■ TASK DETAILS
In the entries, find all lines that hold the word "computer" and copy them.

Stored data:
· · · ·
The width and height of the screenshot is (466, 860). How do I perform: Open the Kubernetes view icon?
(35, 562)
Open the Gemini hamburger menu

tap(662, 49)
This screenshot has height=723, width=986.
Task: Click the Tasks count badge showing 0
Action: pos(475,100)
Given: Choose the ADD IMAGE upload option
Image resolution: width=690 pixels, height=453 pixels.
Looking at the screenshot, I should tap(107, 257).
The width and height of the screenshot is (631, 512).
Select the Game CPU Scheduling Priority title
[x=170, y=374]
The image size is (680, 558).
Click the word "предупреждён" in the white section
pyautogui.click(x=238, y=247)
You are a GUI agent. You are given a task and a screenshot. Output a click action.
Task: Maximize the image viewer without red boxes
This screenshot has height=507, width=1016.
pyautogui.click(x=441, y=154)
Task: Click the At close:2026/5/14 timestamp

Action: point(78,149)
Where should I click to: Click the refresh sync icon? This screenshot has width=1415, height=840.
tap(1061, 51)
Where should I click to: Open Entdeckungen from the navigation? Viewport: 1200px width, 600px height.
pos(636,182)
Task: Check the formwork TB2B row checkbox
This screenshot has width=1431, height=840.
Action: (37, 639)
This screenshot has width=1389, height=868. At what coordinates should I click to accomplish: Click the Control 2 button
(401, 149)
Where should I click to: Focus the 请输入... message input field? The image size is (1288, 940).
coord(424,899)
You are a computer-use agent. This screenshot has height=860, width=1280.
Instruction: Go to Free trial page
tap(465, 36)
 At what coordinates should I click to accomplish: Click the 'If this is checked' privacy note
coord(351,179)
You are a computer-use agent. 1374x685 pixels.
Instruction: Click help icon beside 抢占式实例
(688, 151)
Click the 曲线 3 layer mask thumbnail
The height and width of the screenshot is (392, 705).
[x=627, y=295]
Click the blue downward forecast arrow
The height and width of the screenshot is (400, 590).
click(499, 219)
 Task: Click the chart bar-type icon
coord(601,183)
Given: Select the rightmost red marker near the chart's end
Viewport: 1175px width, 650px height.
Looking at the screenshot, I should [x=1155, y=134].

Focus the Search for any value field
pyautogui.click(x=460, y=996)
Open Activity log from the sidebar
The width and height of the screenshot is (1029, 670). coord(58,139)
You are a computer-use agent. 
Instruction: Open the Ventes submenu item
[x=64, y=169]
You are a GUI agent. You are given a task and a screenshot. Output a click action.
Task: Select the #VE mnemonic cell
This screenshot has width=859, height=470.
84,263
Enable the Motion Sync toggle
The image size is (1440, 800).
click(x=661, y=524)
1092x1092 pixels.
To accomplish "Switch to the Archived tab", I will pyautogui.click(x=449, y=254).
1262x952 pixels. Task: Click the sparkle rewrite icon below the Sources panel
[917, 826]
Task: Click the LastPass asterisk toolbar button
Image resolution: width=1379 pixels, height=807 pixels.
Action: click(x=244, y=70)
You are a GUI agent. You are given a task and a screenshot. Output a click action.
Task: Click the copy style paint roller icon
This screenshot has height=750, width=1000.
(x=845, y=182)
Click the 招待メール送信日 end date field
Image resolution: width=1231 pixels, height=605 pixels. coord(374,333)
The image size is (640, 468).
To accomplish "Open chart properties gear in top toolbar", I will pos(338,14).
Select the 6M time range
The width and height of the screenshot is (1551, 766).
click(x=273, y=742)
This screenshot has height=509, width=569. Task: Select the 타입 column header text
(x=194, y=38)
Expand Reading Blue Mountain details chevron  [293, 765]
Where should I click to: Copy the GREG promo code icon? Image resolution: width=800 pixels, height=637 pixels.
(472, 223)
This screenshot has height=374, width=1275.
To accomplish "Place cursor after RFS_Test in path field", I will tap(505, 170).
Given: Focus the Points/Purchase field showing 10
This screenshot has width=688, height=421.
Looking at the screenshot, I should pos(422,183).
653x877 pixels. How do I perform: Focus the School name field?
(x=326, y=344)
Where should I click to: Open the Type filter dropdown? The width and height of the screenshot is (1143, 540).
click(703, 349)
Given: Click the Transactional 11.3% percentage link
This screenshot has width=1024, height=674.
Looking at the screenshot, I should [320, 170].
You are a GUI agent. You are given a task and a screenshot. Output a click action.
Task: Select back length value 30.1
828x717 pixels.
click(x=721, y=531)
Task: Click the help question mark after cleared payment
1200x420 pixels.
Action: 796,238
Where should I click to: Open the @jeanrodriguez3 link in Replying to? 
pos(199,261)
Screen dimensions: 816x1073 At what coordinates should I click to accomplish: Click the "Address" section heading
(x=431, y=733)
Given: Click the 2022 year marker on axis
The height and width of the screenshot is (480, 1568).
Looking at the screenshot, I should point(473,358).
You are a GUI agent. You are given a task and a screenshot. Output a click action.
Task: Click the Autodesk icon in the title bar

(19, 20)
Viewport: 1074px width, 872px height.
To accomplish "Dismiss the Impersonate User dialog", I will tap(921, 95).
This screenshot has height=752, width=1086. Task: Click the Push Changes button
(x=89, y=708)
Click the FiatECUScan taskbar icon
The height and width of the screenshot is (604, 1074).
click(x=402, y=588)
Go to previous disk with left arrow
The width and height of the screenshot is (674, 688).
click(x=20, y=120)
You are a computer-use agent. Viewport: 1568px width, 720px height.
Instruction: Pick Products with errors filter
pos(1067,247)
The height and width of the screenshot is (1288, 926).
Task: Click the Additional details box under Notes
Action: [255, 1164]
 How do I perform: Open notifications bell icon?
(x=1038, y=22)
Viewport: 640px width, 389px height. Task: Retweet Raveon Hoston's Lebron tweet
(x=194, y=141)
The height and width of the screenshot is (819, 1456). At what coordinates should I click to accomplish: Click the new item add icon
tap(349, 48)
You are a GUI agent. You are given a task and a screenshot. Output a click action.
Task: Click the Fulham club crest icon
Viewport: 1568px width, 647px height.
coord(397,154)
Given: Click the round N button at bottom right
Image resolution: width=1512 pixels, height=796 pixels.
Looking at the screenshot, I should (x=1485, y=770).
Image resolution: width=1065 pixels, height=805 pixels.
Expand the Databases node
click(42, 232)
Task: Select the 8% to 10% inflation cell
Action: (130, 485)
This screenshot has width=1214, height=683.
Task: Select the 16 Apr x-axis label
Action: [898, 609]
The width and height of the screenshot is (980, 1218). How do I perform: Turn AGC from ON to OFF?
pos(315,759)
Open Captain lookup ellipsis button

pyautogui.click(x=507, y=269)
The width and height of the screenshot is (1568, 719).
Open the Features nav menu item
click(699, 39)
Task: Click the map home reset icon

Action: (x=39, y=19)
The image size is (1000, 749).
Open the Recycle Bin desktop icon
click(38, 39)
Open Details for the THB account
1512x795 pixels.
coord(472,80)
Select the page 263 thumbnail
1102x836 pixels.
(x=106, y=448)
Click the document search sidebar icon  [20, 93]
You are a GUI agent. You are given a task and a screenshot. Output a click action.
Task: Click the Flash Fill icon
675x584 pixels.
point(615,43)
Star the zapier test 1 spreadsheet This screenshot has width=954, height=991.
· · · ·
■ RESULT OF THE TASK
You are a computer-use agent. This screenshot has height=860, width=1280.
You are a computer-use agent. 1374x685 pixels.
You are a computer-use agent. 
You are a computer-use agent. Viewport: 1568px width, 720px height.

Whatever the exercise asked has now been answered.